Tuesday, October 19, 2021

Death in the Land of Enchantment: Tony Hillerman On Screen

Let’s get this straight: Tony Hillerman (1925-2008) was not a Navajo.  Nor did he belong to any of the other Native American tribes that still populate the American Southwest. Oklahoma-born, Hillerman was of German descent, and remained throughout his life a practicing Roman Catholic. But he built his career on eighteen mystery novels featuring Navajo Tribal Police officers Joe Leaphorn and Jim Chee. Particularly after his move, as a young journalist, to New Mexico, he became fascinated by the spirituality and the harmony with nature embedded in the traditional Navajo (or Diné) way of life. One of his proudest possessions in later years was a plaque from the Navajo nation naming him among the Special Friends of the Diné, for his skill in respectfully conveying tribal ways to generations of readers, both Native American and not.

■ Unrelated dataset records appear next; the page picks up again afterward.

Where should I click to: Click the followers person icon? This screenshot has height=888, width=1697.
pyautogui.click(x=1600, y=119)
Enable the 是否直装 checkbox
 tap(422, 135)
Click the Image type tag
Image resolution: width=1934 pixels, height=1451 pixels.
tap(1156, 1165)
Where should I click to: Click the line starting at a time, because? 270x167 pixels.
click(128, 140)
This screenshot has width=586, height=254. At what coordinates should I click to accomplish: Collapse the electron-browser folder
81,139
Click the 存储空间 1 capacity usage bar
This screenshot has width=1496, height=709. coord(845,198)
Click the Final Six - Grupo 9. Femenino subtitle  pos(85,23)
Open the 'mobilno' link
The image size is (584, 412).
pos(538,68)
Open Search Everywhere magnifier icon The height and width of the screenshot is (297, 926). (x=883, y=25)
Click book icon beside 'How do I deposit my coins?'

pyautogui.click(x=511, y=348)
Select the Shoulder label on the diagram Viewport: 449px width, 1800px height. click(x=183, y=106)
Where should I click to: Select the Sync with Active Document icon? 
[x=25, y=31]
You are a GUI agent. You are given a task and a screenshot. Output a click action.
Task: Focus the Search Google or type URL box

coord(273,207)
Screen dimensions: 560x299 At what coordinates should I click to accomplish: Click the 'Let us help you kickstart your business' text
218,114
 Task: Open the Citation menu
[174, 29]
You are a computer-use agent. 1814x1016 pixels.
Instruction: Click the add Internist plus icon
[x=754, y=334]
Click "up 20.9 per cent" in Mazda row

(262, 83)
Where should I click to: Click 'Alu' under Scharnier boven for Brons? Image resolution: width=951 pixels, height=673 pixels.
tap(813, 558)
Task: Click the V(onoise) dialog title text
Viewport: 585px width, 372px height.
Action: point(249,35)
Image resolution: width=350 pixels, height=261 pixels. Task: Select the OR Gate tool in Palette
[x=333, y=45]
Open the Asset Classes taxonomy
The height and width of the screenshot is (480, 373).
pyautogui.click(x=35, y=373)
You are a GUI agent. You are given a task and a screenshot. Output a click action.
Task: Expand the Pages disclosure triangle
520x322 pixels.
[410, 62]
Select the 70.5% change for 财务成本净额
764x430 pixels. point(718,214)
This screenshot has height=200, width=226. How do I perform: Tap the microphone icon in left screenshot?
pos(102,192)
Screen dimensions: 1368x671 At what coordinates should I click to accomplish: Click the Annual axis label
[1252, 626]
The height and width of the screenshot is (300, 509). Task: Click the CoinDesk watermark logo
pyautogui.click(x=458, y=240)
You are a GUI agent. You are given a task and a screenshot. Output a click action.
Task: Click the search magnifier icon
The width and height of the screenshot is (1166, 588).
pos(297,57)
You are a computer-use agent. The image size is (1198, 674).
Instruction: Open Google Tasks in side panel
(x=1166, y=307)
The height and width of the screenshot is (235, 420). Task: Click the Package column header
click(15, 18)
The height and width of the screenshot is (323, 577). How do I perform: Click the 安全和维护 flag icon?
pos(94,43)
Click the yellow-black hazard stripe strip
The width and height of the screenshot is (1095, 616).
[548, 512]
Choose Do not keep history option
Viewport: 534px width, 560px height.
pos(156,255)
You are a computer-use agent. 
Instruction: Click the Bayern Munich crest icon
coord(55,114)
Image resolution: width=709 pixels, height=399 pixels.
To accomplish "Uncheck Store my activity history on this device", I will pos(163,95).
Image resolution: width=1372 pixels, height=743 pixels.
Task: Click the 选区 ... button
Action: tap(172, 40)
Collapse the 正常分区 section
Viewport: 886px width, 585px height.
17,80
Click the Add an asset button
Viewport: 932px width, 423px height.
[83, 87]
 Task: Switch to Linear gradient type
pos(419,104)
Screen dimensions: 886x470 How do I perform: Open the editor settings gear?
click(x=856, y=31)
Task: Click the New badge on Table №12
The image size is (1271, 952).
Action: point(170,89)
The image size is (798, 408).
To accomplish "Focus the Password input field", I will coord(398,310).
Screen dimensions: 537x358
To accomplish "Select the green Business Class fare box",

 My colleague James McGrath Morris is another writer who’s an adoptive son of New Mexican. He’s built his career on biography, and it was no surprise to see him plunge into Hillerman’s life story, which includes an impoverished childhood a serious injury on a World War II battlefield, and a long, happy marriage. I salute Jamie Morris on the publication of Tony Hillerman: A Life, now newly available in stores and the usual online outlets.  

 Since Hillerman often reached Best Seller status, it’s easy to imagine that Hollywood would have come calling. And it did, via actor/director Robert Redford, who has his own emotional connection to the Southwest and its native people.  Redford’s first attempt, backing a 1991 film version of Hillerman’s The Dark Wind, was an unmitigated failure, stemming perhaps from the wrong choice of director (Errol Morris, a famed documentarian, had never made a feature film) and producing partners. Lou Diamond Phillips and other major players were not Native Americans, despite an initial promise that native people be hired to fill out the cast, and Hopi and Navajo tribesmen took offense at how they were portrayed in the film’s story line. Both Redford and Hillerman came out of the experience feeling humiliated.

 They tried again in 2002 with a TV movie, Skinwalkers. It featured two Native American leading men, Adam Beach as the young, eager Jimmy Chee and Wes Studi as the more haunted Lt. Joe Leaphorn. Director Chris Eyre had tribal roots as well. The production, aired as part of PBS’s usually Anglo-centric Mystery series, garnered high ratings, and led to two more Leaphorn/Chee dramas, Coyote Waits and A Thief of Time, both released in 2003.  The major cast, featuring native women as well as men, remained the same as before, and new tax breaks led to filming in New Mexico, always a vital supporting character in a Hillerman story.

 I recently watched A Thief of Time with a mixture of pleasure and annoyance. Some of the acting is weak, and Hillerman’s complicated storyline (which mixes arcane tribal beliefs with some good old-fashioned murder) is hard to follow. But Wes Studi, who first made his mark in Dances with Wolves, is an effectively taciturn Leaphorn, and it’s a delight to see movie veteran Graham Greene, an Oscar nominee from that same 1990 epic, as Slick Nakai, a scalawag evangelist who peddles native antiquities on the side. According to Jamie Morris, Hillerman started out convinced that a novelist had no business trying to interfere with the filming of his book. But he did express objections (to no avail) when his female archaeologist character was turned into a flaming sexpot.  Still, the film succeeds in showing us the magnificent New Mexico landscape in all its red-rock glory.